OVA1™, the first blood test cleared by the U.S. Food and Drug Administration (FDA) for aiding in the pre-surgical evaluation of a woman's ovarian mass for cancer, is now available nationally through Quest Diagnostics, Inc. (NYSE: DGX), the world's leading cancer diagnostics provider. With the availability of OVA1, physicians can assess, prior to a planned surgery, the likelihood that a woman's ovarian mass is malignant in order to direct her to the most appropriate surgeon, promoting more favorable treatment outcomes. Vermillion, Inc. (OTC: VRML.PK), a molecular diagnostics company, developed the test in cooperation with Quest Diagnostics.
OVA1 is the first FDA-cleared protein-based in vitro diagnostic multi-variate index assays (IVDMIA), a new class of state-of-the-art software-based diagnostics. The test combines the results of five well-established protein biomarkers to produce a single numerical result to help a physician classify the likelihood that a woman's mass is cancerous or benign.
"The availability of a new test that can help gynecologists and other physicians determine the likelihood a woman's mass is benign or malignant is a significant development in the battle against this devastating disease," said Karen Orloff Kaplan, MSW, MPH, Sc.D., chief executive officer of the Ovarian Cancer National Alliance, a leading patient advocacy group. "It is a big step towards helping each woman get the most appropriate care for her unique situation."
Ovarian cancer is the leading cause of death from gynecologic cancers in the United States and the fifth-leading cause of cancer deaths in women.(1) Ovarian masses affect an estimated one million women and lead to as many 300,000 ovarian mass surgeries in the United States each year, according to an analysis by third parties on behalf of Quest Diagnostics.
Clinical practice guidelines recommend that women with ovarian cancer be under the care of a gynecologic oncologist. Yet, pre-surgical evaluations of ovarian masses, which include clinical evaluation and radiological tests such as CT scans and ultrasound, may provide inconclusive evidence of cancer. An estimated one third of initial surgeries for ovarian cancer are performed by gynecologic oncologists.(2)
"Studies show that surgery performed by a gynecologic oncologist to remove a cancerous ovarian mass is associated with more favorable outcomes," explained Fred Ueland, M.D., associate professor gynecologic oncology at the University of Kentucky's Markey Cancer Center and principal investigator of the prospective, multi-center OVA1 clinical trial evaluated by the FDA. "Based on my clinical experience, I believe OVA1 will not only help identify more women with ovarian cancer for referral to a gynecologic oncologist and improve cancer treatment outcomes, but it also will give other women greater confidence that their ovarian tumor is benign."

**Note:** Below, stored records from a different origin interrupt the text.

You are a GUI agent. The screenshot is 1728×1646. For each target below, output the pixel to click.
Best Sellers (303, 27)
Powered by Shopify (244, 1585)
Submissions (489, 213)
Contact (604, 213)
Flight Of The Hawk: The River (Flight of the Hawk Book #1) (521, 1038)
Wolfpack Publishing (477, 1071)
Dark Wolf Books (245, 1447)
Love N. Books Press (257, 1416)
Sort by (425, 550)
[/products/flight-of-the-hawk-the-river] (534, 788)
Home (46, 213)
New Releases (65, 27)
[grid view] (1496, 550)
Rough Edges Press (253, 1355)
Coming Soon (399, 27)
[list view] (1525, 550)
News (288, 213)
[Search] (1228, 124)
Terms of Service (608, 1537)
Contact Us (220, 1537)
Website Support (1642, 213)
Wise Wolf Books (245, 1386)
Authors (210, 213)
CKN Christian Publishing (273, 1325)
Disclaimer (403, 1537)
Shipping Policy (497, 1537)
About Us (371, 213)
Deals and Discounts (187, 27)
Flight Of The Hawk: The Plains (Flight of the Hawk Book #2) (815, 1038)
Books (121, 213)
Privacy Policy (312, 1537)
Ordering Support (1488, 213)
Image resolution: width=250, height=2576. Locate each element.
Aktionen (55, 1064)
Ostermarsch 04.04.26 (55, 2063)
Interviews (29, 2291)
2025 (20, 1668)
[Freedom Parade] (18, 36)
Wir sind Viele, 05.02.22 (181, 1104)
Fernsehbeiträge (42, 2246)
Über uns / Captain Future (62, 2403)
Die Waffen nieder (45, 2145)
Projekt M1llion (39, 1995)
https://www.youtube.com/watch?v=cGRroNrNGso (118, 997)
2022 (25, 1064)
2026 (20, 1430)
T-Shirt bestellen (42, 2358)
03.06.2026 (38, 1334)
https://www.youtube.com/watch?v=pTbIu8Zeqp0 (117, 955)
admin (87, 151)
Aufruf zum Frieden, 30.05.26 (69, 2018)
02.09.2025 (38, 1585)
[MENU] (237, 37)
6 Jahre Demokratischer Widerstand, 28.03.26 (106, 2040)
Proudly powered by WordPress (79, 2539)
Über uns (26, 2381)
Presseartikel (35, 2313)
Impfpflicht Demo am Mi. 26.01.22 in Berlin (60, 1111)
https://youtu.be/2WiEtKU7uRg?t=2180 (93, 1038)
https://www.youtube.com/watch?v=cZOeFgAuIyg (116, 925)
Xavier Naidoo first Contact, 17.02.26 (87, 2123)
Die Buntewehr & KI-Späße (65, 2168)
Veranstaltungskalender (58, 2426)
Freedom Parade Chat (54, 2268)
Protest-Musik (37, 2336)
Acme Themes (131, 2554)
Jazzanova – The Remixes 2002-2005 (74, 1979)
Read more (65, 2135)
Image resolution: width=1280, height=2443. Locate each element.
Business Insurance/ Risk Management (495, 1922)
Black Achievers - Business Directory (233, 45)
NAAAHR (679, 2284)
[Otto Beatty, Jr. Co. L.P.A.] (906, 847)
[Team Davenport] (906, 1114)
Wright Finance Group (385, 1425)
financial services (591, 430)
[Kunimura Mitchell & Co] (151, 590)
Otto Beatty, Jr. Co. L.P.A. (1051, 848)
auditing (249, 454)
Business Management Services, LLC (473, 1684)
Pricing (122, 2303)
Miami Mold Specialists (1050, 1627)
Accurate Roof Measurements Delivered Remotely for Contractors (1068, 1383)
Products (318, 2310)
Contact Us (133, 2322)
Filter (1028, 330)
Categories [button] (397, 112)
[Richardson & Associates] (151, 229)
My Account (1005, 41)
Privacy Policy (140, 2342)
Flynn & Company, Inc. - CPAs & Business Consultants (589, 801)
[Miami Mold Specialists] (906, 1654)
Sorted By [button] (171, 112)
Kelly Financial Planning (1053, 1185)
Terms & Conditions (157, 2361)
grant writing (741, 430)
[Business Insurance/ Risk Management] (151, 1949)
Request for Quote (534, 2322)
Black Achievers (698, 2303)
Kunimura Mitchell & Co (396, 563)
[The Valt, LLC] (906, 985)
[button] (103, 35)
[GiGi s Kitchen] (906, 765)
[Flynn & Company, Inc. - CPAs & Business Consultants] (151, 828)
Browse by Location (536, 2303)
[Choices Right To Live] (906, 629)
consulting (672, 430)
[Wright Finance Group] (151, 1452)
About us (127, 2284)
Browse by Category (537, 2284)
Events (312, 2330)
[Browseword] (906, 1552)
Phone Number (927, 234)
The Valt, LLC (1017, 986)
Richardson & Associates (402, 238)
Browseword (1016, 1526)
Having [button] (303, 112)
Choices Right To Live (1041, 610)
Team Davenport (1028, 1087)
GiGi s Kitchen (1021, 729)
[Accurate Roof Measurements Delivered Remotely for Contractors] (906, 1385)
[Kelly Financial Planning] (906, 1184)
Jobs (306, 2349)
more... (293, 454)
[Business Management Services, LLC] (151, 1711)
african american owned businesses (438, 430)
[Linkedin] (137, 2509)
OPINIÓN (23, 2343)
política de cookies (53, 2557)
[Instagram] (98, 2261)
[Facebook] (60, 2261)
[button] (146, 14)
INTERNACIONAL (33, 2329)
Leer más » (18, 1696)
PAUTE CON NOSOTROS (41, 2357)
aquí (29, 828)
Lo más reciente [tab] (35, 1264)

In a prospective clinical study, OVA1, when combined with pre-surgical clinical and radiological assessments and used by non-gynecologic oncologists, detected 92 percent of malignant ovarian masses compared to 72 percent without OVA1. In addition, 14 of 20 woman who participated in the study whose cancer was missed by pre-surgical clinical and radiological assessments would have been identified as having malignant ovarian masses had OVA1 results also been evaluated prior to their surgeries.
"Too often, a gynecologist will operate on a patient for an ovarian mass only to find an invasive malignancy requiring the skill of a specialist to remove," said Jon R. Cohen, M.D., senior vice president and chief medical officer, Quest Diagnostics, and a surgeon. "When this happens, the physician may need to prolong or terminate and reschedule the operation unless a gynecologic oncologist is readily available. OVA1 may help gynecologists and other physicians direct more women with cancer to a gynecologic oncologist for their first and hopefully only surgery."
Approximately 21,600 new cases of ovarian cancer will be diagnosed in the United States in 2009, and approximately 14,600 women will die of the disease.(3)
The FDA announced it had cleared OVA1 in September 2009, and Quest Diagnostics is the only national laboratory services provider to offer it broadly in the United States.
Source:
Quest Diagnostics Incorporated; Vermillion, Inc.